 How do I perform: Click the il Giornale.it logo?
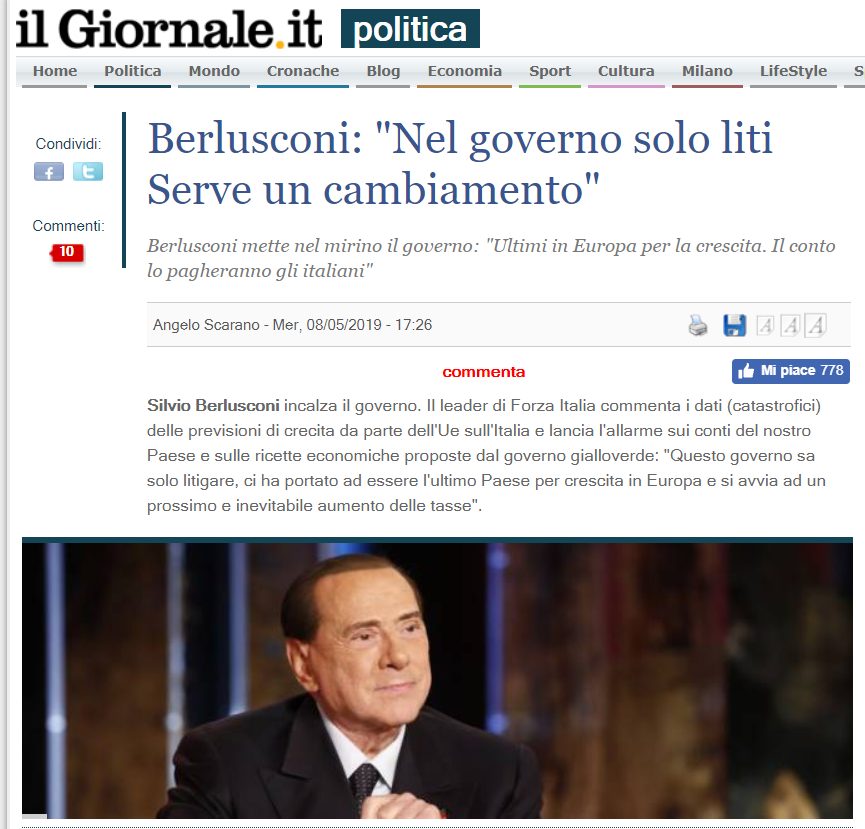[x=169, y=29]
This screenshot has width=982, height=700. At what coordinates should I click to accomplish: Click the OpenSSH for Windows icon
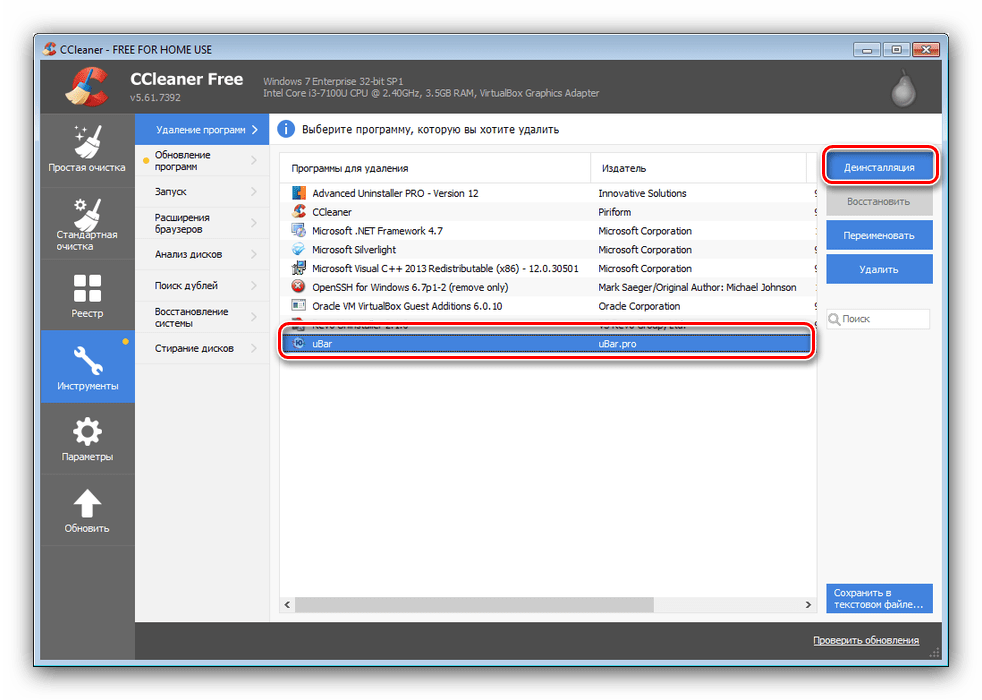coord(298,287)
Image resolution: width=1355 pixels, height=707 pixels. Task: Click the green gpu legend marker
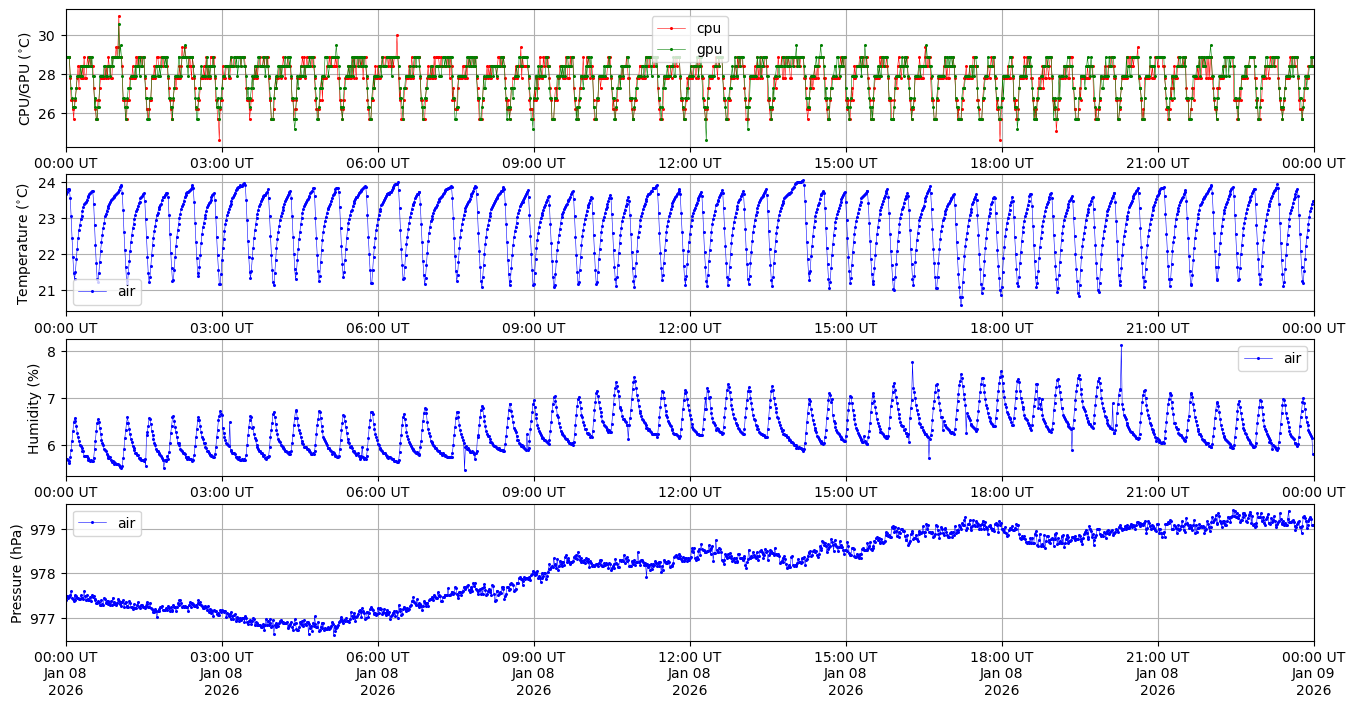coord(672,49)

- [Task instructions] Output each line of the data above as a numbered list, skipping any blank lines. Leave the pictures out.

- [Correct response]
1.  How do I perform: Click the il Giornale.it logo?
2. [x=169, y=29]
3. This screenshot has width=982, height=700. At what coordinates should I click to accomplish: Click the OpenSSH for Windows icon
4. coord(298,287)
5. Image resolution: width=1355 pixels, height=707 pixels. Task: Click the green gpu legend marker
6. coord(672,49)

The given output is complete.